Trauma-induced coagulopathy (TIC) worsens patient outcomes and increases transfusion requirements. Resuscitation strategies following injury have evolved to improve clinical outcomes. However, the mechanisms by which these strategies impact coagulation and whether they restore native coagulation in the presence of TIC are poorly understood. We compared coagulation parameters and vital signs of patients who did (n = 26) and did not (n = 37) receive transfusion following injury. Transfusion products administered to patients were recreated in vitro, and their influence on a simulated model of TIC was measured. Optical turbidity, rheology, thromboelastography, and confocal microscopy were used to evaluate the clotting properties of platelet-poor plasma and whole blood models of hypocoagulable and hypercoagulable TIC. Transfusion models were supplemented with Saline, Plasma, Fibrinogen Concentrate, or Red Blood Cells (RBC).

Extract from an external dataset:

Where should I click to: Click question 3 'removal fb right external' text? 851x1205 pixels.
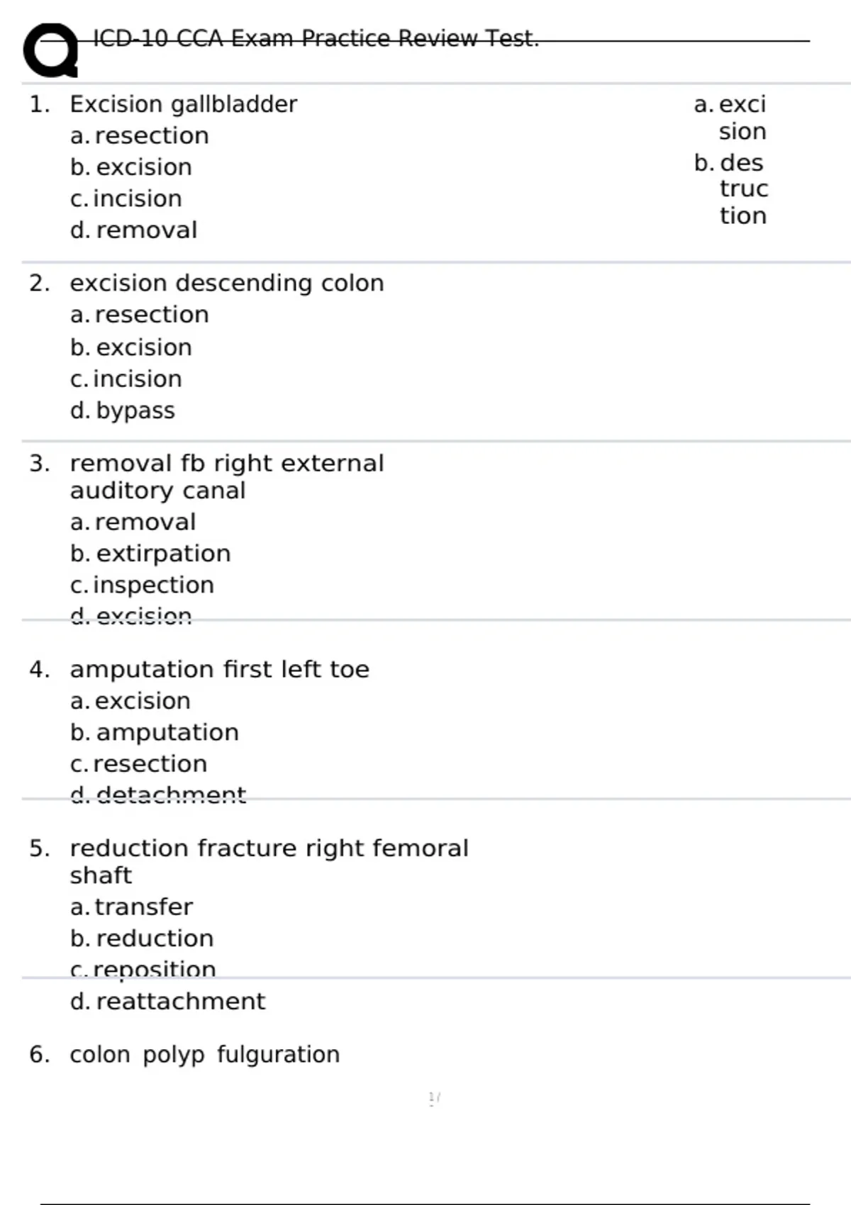(x=226, y=464)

Transfused patients exhibited faster time to mortality, clot stiffness, and fibrinogen concentration compared to non-transfused patients. In the simulated transfusion model, saline reduced clot stiffness, increased fibrinolytic rate, and affected network structure. Plasma increased clot stiffness and density, and reduced fibrinolysis. Fibrinogen concentrate enhanced clot stiffness in plasma-based models but also increased fibrinolytic rate. RBC supplementation had variable impacts, causing weaker blood clots and accelerated fibrinolysis in hypocoagulable models, but delayed fibrinolysis in hypercoagulable models. Resuscitation products exert context-dependent effects on clot formation and breakdown that may not restore hemostasis during TIC. Saline induced dilutional hypocoagulability and increased clot failure risk, plasma enhanced clot stability, fibrinogen improved clot formation, and RBCs exerted endogenous coagulation-specific effects. These results support coagulation phenotyping to guide targeted transfusion strategies.